I’ve been thinking for some time now that I should test drive the new C++11 features a bit more seriously, but I’ve not really had the spare time to do it or I just haven’t managed to decide on exactly how I wanted to do it. Now that I’ve installed Visual Studio 11 Beta, which already ships with a lot of all the new C++11 features, I decided to just jump in head-first.
So, this is the deal:
- I’ll walk my way (slowly) through the new features that interest me the most, using the VS11 implementation of C++11.
- I’ll divide my journey into small-ish pieces that are easy enough to also blog about.
- I’ll take lots of detours into neighboring areas as I create supporting infrastructure to accomplish what I want and need.
- I’ll create “something real” without using any off-the-shelf libraries or tools, because I want to be self-sufficient using C++11, good old general C++ and a large portion of what I consider best practices.

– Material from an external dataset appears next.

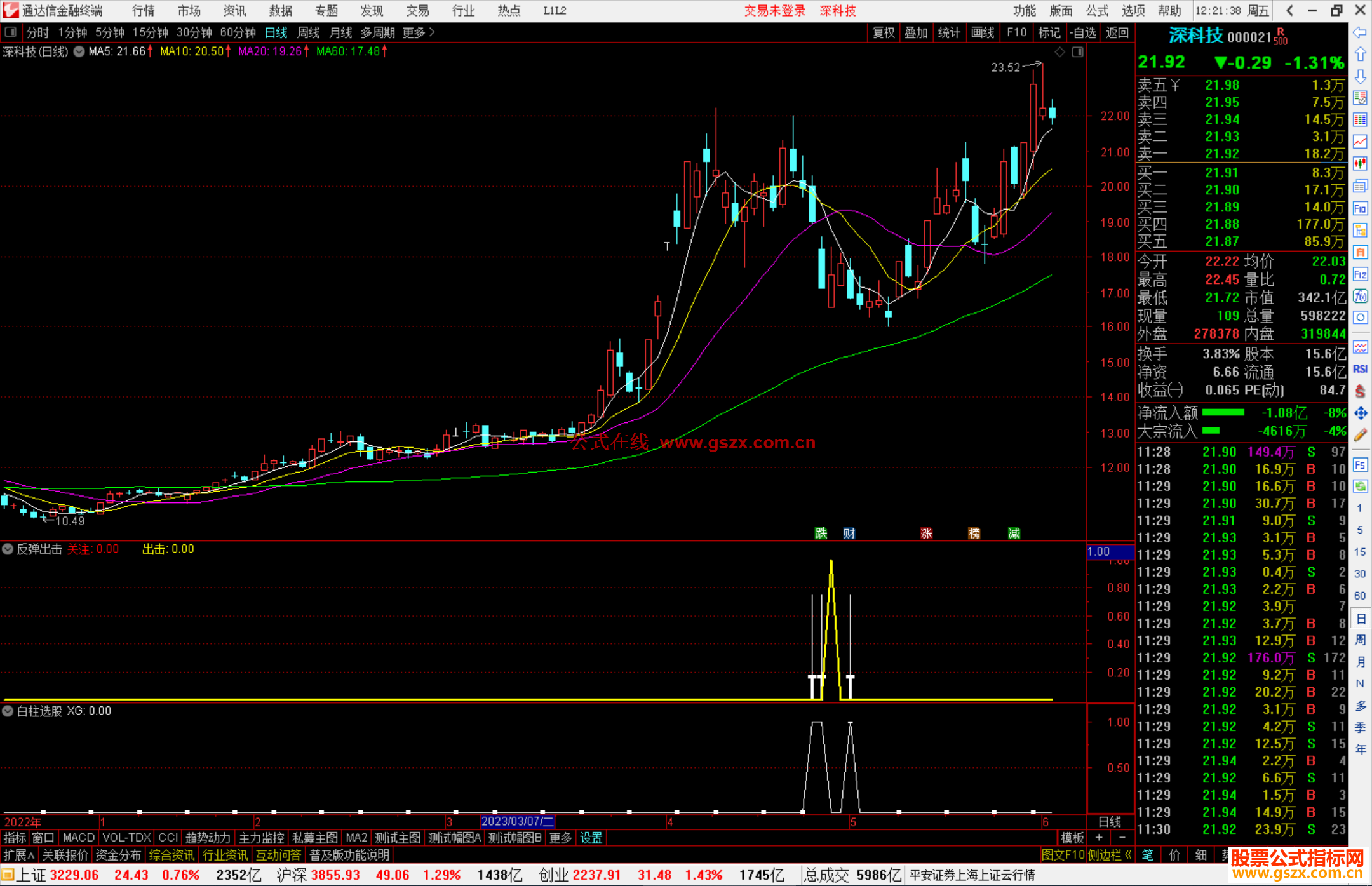Expand the 更多 periods dropdown
The height and width of the screenshot is (886, 1372).
[418, 32]
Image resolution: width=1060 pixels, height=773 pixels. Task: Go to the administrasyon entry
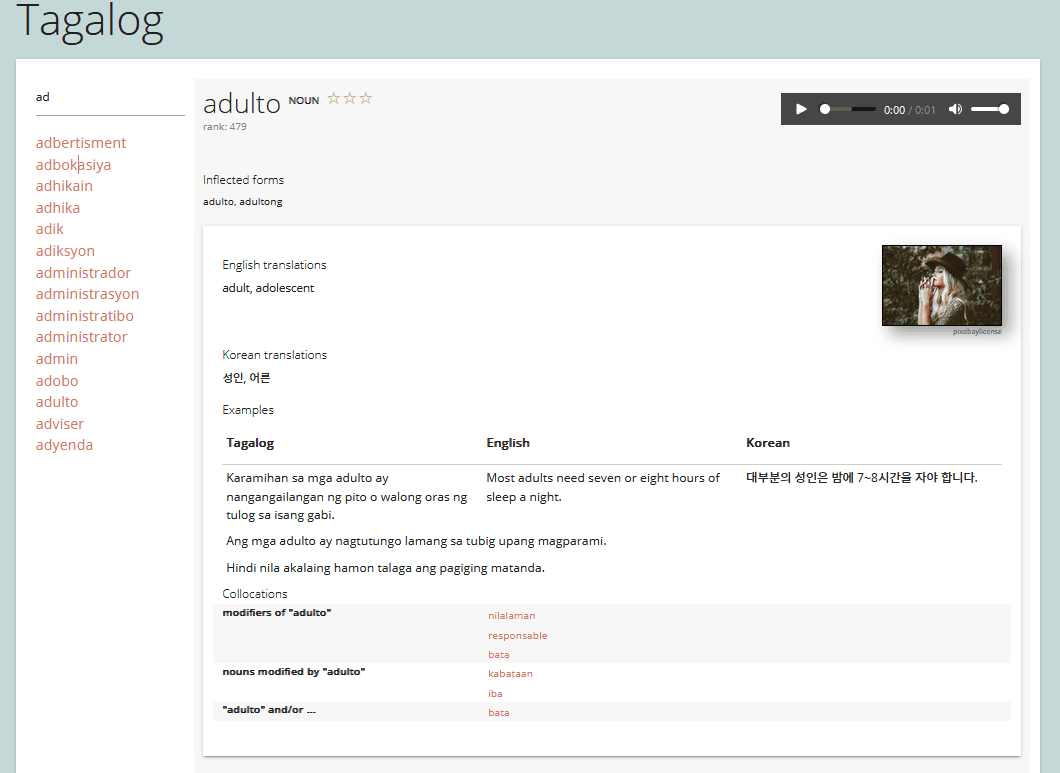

Provided that VS11 supports these items, this is what I want to look closer at:
- Rvalue references and move constructors
- Type inference: auto, decltype
- Range-based for-loop
- Lambda functions
- Explicit overrides
- Null pointer constant
- Strongly typed enumerations
- Explicitly defaulted and deleted special member functions
- Static assertions
- Multithreading: std::thread, std::mutex, std::recursive_mutex, std::condition_variable, std::condition_variable_any, std::lock_guard, std::unique_lock, std::async, std::packaged_task, std::future, std::promise
- Hash sets: std::unordered_set, std::unordered_multiset, std::unordered_map, std::unordered_multimap
- Smart pointers: std::unique_ptr, std::shared_ptr, std::weak_ptr
- Extensible random number facility: 3 generators and a number of distributions
Where applicable, I will also look at the features from a performance perspective, what magic the compiler manages to pull off and what differences we’ll get at an assembly level by choosing to do this instead of that.